[AIM OF THE EXERCISE]: Copy the lines of the records from the one containing "Task: Deny the request with the Cancel button" through the one containing "click(233, 80)", both included, without any changes.

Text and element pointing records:
______

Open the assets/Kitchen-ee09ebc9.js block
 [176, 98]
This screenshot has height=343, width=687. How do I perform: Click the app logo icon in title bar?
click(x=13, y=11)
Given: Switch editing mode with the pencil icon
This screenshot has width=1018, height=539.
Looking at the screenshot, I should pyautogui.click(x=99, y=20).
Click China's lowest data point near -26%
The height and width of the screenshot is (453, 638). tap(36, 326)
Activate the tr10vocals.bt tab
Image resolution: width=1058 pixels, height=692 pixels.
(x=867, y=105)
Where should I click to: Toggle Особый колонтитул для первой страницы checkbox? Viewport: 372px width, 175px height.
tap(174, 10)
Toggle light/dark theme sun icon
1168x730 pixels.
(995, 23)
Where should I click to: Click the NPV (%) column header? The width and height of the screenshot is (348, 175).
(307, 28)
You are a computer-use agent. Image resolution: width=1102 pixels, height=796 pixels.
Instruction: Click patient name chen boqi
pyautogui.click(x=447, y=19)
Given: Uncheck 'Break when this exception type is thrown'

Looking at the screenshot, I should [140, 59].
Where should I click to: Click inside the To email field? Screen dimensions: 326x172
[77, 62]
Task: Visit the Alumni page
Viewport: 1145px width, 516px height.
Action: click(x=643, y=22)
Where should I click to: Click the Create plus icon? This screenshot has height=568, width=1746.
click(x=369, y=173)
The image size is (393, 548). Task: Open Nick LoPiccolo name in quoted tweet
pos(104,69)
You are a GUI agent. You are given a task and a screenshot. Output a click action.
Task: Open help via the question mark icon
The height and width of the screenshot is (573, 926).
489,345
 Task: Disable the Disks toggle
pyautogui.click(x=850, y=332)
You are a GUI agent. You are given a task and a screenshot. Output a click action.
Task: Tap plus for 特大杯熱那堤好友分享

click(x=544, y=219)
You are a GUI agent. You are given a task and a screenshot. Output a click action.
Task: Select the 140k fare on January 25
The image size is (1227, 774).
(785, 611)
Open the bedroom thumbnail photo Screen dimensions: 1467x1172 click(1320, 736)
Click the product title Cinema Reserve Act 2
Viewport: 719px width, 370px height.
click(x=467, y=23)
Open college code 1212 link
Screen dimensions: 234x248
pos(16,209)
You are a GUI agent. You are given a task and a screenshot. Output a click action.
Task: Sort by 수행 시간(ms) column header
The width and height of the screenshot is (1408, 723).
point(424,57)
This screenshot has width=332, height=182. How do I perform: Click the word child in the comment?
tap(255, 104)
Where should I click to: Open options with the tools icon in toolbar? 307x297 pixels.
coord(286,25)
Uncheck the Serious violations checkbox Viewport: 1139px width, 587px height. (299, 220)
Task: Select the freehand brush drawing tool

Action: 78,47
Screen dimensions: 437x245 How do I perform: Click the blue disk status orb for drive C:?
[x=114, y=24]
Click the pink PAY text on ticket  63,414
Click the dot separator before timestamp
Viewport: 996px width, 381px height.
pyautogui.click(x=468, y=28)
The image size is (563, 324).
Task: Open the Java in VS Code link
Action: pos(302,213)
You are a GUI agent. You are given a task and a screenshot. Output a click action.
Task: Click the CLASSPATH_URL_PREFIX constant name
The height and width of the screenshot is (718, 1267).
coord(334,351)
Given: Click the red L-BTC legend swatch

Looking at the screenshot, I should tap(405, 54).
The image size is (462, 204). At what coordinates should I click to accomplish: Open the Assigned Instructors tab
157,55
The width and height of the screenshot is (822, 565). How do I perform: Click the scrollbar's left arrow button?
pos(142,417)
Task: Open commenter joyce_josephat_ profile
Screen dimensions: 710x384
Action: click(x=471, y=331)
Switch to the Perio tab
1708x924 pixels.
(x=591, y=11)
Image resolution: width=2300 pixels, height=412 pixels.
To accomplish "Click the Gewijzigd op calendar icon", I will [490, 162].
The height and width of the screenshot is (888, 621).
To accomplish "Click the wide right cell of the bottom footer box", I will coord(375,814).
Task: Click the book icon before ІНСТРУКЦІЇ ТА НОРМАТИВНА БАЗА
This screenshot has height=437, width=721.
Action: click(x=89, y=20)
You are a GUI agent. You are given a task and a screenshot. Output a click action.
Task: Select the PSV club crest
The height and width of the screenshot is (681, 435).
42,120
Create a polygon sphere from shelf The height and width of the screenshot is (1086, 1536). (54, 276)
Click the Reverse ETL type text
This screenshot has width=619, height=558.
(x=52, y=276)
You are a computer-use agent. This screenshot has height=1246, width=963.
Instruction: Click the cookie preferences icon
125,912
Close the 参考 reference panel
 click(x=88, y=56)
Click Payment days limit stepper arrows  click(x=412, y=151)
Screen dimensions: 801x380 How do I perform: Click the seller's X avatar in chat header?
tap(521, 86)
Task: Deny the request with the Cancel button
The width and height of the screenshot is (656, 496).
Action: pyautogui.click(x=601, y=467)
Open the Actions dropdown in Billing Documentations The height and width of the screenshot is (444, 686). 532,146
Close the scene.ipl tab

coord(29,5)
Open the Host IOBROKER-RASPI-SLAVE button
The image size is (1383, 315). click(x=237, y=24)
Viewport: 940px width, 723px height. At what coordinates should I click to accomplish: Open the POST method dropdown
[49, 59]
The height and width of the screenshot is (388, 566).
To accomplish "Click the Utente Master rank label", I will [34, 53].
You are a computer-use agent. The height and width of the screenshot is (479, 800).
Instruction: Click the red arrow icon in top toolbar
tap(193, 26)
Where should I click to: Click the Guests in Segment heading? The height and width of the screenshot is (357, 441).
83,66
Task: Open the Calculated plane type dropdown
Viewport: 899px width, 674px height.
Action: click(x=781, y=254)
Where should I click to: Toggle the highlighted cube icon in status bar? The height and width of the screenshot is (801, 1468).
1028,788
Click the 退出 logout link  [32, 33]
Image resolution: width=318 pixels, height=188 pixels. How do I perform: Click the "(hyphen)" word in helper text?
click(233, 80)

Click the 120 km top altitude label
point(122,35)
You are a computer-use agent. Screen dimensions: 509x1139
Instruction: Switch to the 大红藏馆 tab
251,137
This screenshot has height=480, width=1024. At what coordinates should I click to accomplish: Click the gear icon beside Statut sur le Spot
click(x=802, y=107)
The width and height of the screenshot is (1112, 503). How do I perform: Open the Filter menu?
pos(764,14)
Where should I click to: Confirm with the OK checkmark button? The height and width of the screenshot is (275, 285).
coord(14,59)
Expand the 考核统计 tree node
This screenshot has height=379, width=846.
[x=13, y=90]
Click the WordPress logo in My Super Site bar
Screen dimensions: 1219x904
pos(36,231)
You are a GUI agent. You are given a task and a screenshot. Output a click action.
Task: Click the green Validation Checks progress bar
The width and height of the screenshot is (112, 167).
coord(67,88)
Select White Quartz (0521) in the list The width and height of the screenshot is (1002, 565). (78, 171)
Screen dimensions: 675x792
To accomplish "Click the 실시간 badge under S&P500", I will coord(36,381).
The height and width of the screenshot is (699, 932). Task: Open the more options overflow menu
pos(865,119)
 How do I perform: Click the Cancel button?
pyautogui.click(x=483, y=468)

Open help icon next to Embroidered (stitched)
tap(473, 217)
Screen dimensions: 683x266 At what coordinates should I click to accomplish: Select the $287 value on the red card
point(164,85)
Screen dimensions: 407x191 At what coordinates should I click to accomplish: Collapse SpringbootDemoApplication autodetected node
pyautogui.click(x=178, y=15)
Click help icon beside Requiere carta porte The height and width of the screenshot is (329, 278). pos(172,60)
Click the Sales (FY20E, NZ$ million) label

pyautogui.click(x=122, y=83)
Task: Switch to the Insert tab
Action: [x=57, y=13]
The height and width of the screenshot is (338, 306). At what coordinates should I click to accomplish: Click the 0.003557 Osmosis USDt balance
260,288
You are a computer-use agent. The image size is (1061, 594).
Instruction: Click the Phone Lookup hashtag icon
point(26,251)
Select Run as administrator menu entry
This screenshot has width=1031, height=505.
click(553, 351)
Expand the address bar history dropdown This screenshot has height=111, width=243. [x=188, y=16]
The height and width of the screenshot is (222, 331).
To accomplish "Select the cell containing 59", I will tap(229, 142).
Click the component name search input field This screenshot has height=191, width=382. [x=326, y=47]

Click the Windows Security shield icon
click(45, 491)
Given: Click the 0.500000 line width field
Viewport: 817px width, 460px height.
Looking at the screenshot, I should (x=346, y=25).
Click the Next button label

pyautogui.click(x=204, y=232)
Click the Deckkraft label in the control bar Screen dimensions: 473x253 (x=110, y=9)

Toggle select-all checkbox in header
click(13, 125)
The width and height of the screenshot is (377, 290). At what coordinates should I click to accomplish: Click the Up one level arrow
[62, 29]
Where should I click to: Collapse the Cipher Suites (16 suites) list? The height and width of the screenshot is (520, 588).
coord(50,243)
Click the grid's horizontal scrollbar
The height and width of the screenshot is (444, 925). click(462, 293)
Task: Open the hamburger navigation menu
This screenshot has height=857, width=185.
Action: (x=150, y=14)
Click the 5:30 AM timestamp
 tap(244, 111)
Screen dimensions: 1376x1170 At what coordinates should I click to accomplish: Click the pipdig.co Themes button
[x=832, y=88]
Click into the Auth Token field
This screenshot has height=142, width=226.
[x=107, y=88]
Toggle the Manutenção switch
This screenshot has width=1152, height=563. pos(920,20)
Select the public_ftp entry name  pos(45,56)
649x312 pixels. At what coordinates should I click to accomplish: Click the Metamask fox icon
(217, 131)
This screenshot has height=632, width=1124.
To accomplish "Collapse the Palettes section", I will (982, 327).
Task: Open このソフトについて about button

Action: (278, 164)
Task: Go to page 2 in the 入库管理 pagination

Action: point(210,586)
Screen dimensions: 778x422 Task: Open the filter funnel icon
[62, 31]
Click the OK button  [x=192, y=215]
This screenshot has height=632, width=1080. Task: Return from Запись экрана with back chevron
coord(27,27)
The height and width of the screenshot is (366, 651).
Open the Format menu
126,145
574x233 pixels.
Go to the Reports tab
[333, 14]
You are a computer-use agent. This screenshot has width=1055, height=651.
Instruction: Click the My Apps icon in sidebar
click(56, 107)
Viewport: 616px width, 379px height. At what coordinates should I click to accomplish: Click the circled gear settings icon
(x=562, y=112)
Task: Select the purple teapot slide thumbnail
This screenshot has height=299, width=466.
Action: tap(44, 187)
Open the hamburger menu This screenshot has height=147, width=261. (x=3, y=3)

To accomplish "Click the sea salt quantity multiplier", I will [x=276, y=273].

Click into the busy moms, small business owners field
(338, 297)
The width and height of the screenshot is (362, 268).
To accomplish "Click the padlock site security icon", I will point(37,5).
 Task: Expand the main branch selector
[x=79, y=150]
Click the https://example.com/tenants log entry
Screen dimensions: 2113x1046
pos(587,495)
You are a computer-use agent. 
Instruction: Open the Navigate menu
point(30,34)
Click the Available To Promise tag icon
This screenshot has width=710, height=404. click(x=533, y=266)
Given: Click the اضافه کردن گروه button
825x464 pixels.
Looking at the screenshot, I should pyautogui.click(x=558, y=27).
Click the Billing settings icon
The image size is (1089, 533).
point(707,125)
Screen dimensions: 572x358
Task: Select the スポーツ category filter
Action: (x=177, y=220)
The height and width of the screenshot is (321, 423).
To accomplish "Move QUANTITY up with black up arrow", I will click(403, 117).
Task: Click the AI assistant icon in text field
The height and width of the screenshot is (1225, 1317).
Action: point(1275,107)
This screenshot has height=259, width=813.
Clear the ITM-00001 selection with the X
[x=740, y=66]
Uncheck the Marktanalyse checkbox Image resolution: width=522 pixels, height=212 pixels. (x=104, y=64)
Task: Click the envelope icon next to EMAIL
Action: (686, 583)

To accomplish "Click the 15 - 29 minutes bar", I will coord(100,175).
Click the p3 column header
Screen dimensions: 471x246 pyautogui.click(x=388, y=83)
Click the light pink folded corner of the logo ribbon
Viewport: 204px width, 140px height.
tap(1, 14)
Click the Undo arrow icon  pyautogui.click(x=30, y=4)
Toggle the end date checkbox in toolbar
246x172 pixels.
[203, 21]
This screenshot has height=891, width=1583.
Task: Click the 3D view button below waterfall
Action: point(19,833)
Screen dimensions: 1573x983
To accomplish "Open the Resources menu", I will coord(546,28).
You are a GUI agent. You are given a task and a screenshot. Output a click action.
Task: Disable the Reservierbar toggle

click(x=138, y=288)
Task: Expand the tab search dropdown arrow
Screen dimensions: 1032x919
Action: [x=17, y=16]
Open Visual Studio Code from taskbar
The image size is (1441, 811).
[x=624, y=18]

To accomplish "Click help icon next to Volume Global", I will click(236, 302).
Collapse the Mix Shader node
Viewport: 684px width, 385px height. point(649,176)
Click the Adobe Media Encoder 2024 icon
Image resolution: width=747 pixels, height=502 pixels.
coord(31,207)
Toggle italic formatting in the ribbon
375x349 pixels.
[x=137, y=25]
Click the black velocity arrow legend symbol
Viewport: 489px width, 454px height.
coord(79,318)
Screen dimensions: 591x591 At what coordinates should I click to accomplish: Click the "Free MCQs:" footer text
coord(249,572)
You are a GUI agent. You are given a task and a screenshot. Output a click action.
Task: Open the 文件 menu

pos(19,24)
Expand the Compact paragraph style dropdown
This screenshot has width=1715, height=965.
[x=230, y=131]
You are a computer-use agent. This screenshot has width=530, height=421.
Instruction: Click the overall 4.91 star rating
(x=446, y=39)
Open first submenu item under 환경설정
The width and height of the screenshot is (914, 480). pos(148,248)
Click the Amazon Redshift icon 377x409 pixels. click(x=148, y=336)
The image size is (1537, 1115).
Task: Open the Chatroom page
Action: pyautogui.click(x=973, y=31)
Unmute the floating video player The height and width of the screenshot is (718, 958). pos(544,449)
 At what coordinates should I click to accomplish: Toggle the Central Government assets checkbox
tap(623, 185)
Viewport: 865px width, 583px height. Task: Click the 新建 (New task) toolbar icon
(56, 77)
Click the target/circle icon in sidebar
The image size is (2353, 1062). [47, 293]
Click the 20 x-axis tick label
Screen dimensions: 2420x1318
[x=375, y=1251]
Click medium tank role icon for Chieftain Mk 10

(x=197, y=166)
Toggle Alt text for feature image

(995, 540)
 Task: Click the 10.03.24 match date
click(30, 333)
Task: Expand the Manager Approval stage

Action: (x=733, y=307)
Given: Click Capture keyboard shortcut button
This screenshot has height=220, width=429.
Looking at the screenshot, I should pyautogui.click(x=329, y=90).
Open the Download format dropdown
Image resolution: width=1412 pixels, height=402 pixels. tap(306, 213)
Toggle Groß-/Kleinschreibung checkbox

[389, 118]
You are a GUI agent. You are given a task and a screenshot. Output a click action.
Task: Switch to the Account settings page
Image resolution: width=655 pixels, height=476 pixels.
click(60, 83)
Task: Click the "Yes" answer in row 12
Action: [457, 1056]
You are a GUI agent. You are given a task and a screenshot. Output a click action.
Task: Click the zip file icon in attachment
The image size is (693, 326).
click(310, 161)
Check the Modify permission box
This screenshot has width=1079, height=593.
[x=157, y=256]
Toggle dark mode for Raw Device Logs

______

[EXERCISE ANSWER]:
Task: Deny the request with the Cancel button
The width and height of the screenshot is (656, 496).
Action: pyautogui.click(x=601, y=467)
Open the Actions dropdown in Billing Documentations The height and width of the screenshot is (444, 686). 532,146
Close the scene.ipl tab

coord(29,5)
Open the Host IOBROKER-RASPI-SLAVE button
The image size is (1383, 315). click(x=237, y=24)
Viewport: 940px width, 723px height. At what coordinates should I click to accomplish: Open the POST method dropdown
[49, 59]
The height and width of the screenshot is (388, 566).
To accomplish "Click the Utente Master rank label", I will [34, 53].
You are a computer-use agent. The height and width of the screenshot is (479, 800).
Instruction: Click the red arrow icon in top toolbar
tap(193, 26)
Where should I click to: Click the Guests in Segment heading? The height and width of the screenshot is (357, 441).
83,66
Task: Open the Calculated plane type dropdown
Viewport: 899px width, 674px height.
Action: click(x=781, y=254)
Where should I click to: Toggle the highlighted cube icon in status bar? The height and width of the screenshot is (801, 1468).
1028,788
Click the 退出 logout link  [32, 33]
Image resolution: width=318 pixels, height=188 pixels. How do I perform: Click the "(hyphen)" word in helper text?
click(233, 80)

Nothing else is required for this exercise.